▶ [Yönergeler]:
• 1. Aşağıdaki oruçla ilgili metne göre şu ifadeler doğru mu: (a) Oruç, İslâm'ın dördüncü emridir. (b) Orucun yılda iki kez tutulması emredilmiştir. (c) Oruç yalnızca Muhammed ümmetine farz kılınmıştır. Her birine evet ya da hayır deyip kararı belirleyen sözleri metinden aynen aktarın.
• 2. Aşağıdaki oruç konulu metni, son cümlesinin ardından kaldığı yerden sürdürün.

▶ [Verilen Metin]:
********
Oruç Tutmak Kimlere Farzdır?

Lazhaber53.com Ramazan Özel - Oruç Tutmak Kimlere Farzdır

Oruç Tutmak Kimlere Farzdır?
06 Haziran 2016 - 12:48

Bugün 11 ayın sultanı ramazan başladı.

 
Oruç, İslâm'ın dördüncü emridir.- İnsanın manevî yönden gelişmesini sağlar.- Oruç tutan kimseyi kötü davranışlardan ve iffetsizlikten alıkor;- ve Cehenneme girmesine engel olur. Allah Teâlâ, işte bu gibi özellikleri sebebiyle orucu hem Muhammed ümmetine, hem ondan önceki ümmetlere farz kıldı.Orucun "sayılı günlerde," yani yılda bir defa Ramazan ayında tutulmasını emretti.


Oruç tutmanın sevabı
 
Namaz kılan, zekât veren ve haccedeni herkes görür. Fakat bir kimsenin oruç tuttuğunu sadece Allah bilir. Oruca riya ve gösteriş bulaşmadığı için, oruç tutan kimsenin Allah katında farklı bir yeri vardır.
 
Peygamber Efendimizin bildirdiğine göre Allah Teâlâ bu özel durumu şöyle açıklamıştır:
Oruç tutan kimse; yemesini, içmesini ve her türlü bedenî zevkini sadece Benim rızâmı kazanmak için bırakır; bu sebeple onun ödülünü bizzat Ben vereceğim.
********
▶ [Kayıtlı Veriler]:
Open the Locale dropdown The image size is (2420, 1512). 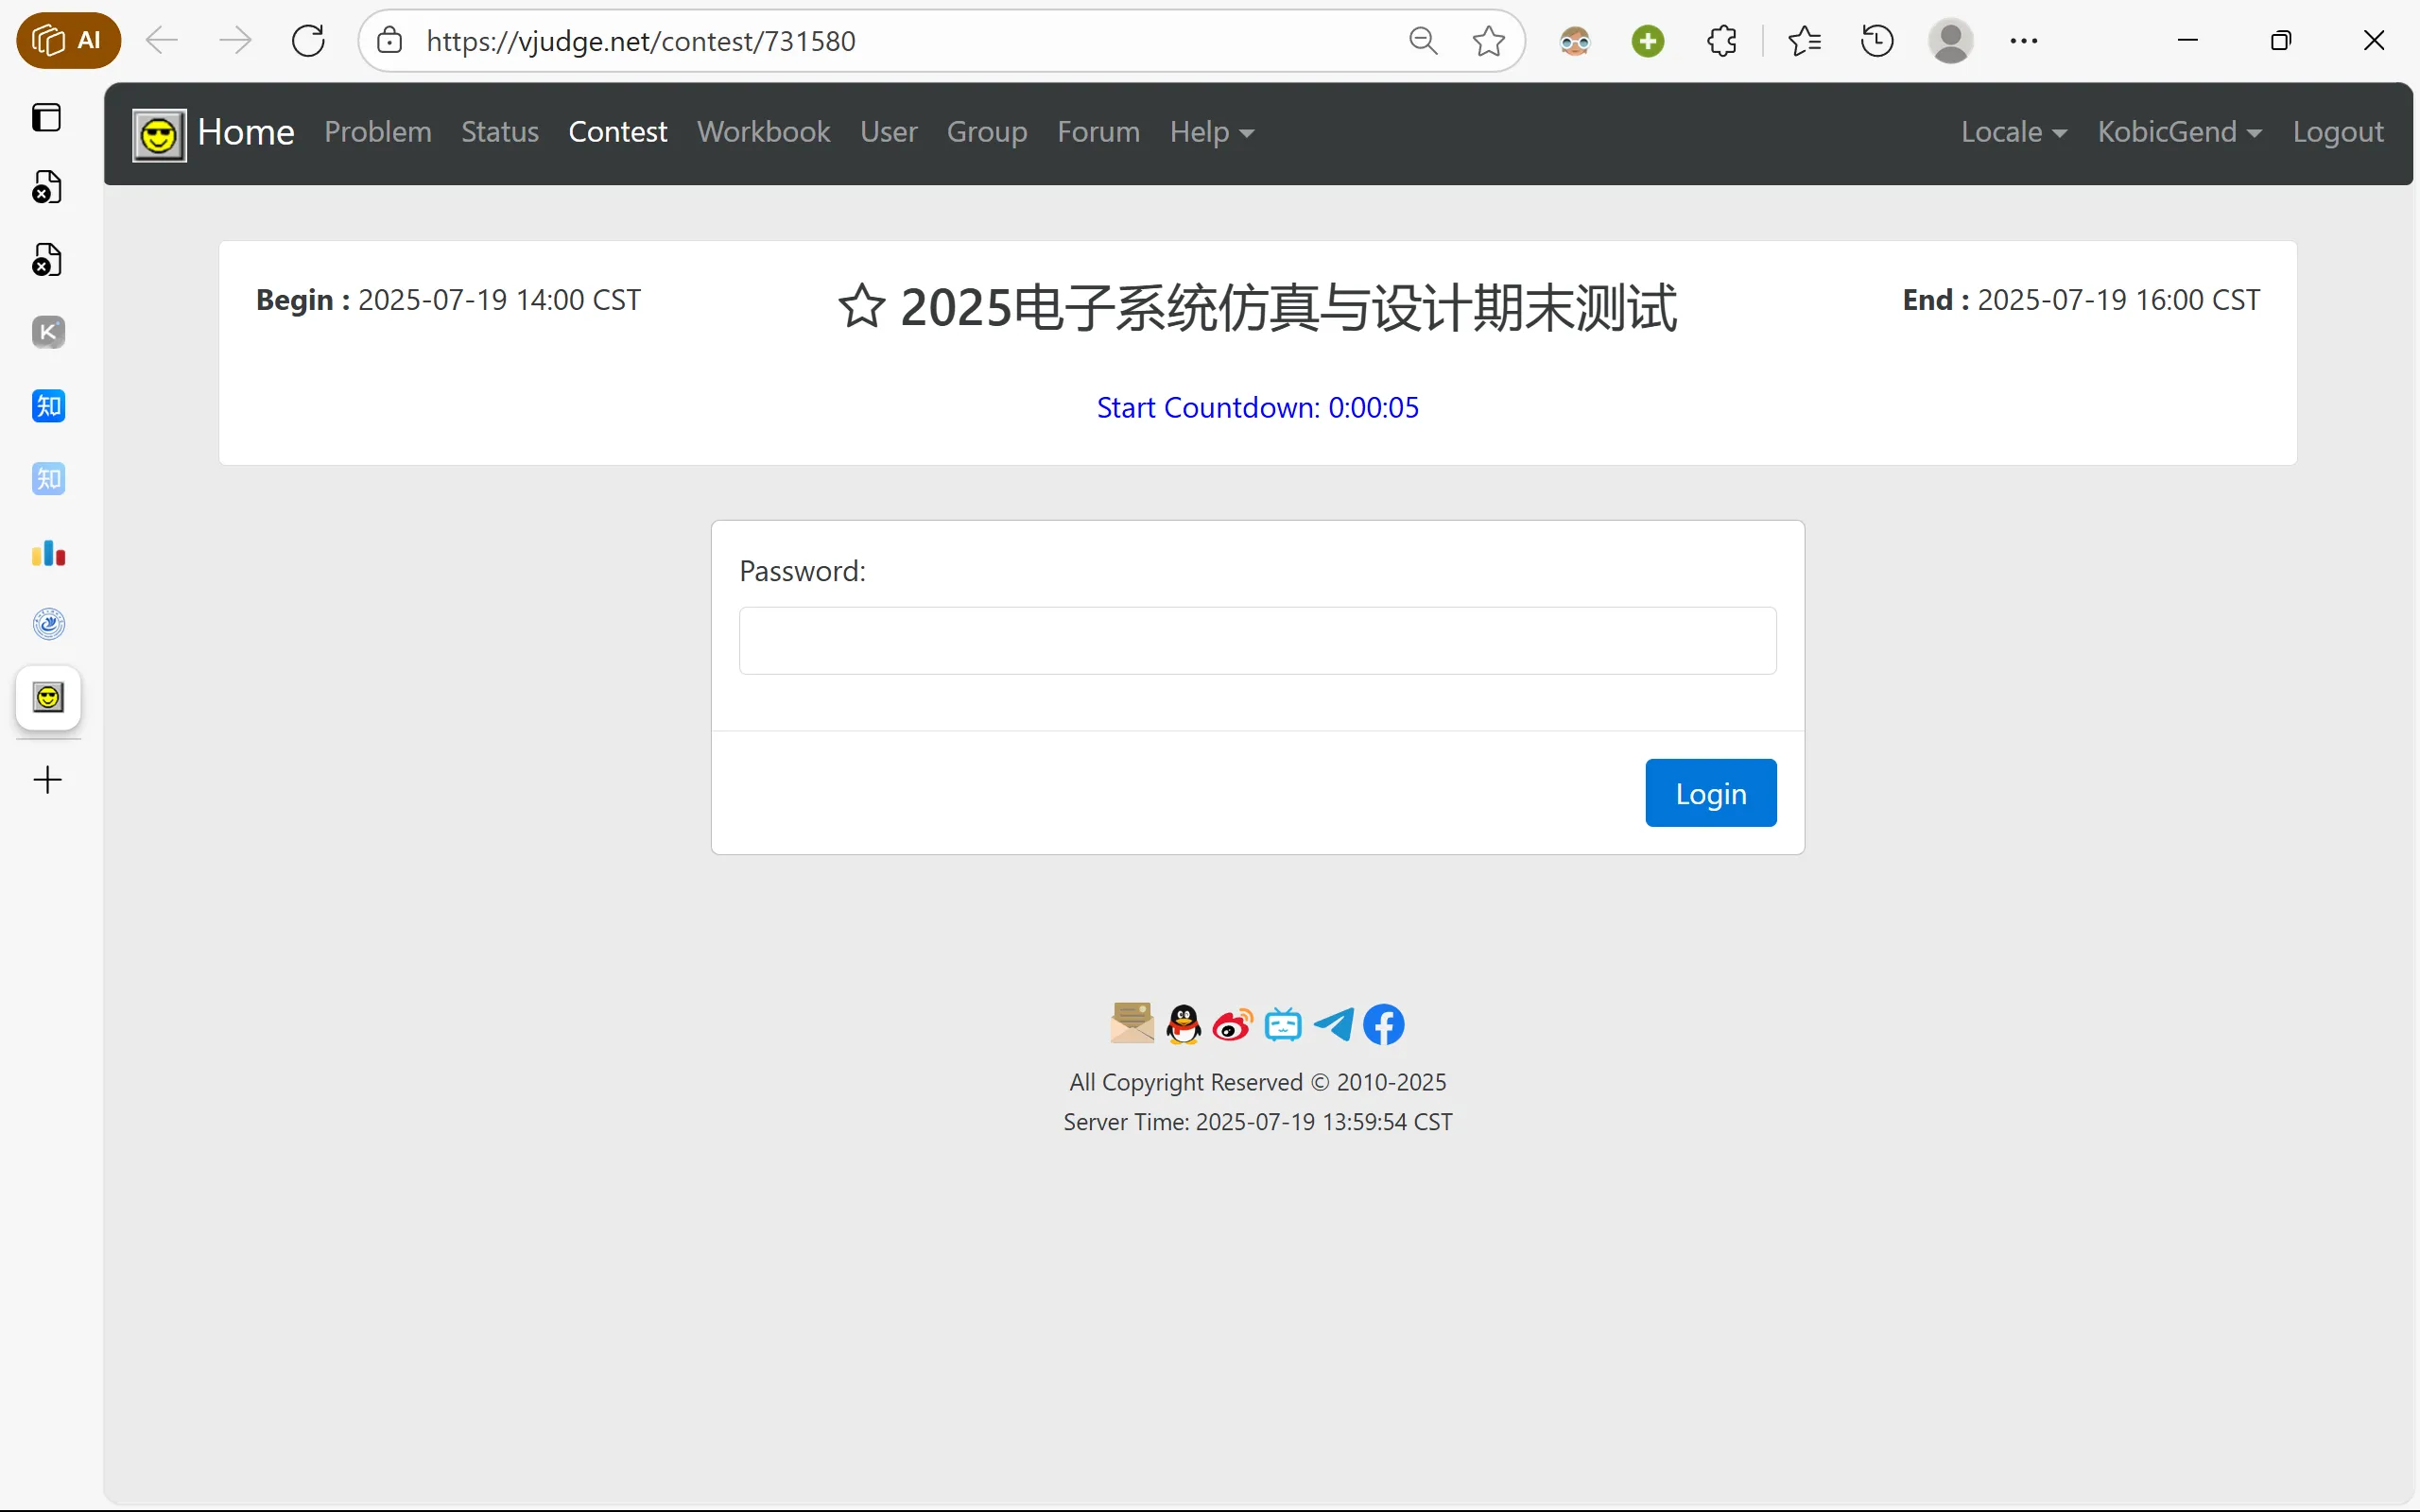click(x=2012, y=132)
********
▶ [Görev Yanıtları]:
• 1.
(a) Evet: "Oruç, İslâm'ın dördüncü emridir."
(b) Hayır: "yılda bir defa Ramazan ayında tutulmasını emretti"
(c) Hayır: "hem Muhammed ümmetine, hem ondan önceki ümmetlere farz kıldı"

• 2.
Oruç tutan kimsenin çok sevindiği iki zaman vardır. Biri akşam iftar ettiği zaman, öteki de Rabbine kavuştuğu zaman.4
 
Orucun ve oruçlunun değerini şimdi de Resûl-i Ekrem Efendimizden dinleyelim:
 
Oruçlu bir ağzın kokusu, Allah yanında en güzel kokudan daha değerlidir.
 
Sevap olduğuna inanarak ve karşılığını Allah'tan bekleyerek Ramazan orucunu tutan kimsenin geçmiş günahları bağışlanır.5
 
Allah Teâlâ, kendi rızâsı için oruç tutanı, Cehennem ateşinden yetmiş yıl uzaklaştırır.6
 
Cennetin sekiz kapısı vardır. Namaz kılanlar, kıyamet gününde Cennete namaz kapısından; cihad edenler cihad kapısından, sadaka verenler sadaka kapısından gireceklerdir.
 
Bu sekiz kapıdan birinin adı Reyyân'dır. O kapıdan sadece oruç tutanlar girecektir.
 
Mahşer yerinde bir ara "Oruç tutanlar nerede?" diye seslenilecek. Oruç tutanlar yerlerinden doğrulacak. Onlar Cennete girince bu kapı kapanacak; artık oradan kimse girmeyecek. Reyyân kapısından girenler bir daha susuzluk çekmeyecek.7
 
Sahâbîlerden biri, Peygamber Efendimizden, kendisine fayda verecek bir ibadet tavsiye etmesini istedi. Resûl-i Ekrem ona "Oruç tutmanı tavsiye ederim. Onun gibisi yoktur" buyurdu.8 Böylece orucun gösterişten uzak, ihlâs ve samimiyetle yapılan müstesna bir ibadet olduğuna işaret buyurdu.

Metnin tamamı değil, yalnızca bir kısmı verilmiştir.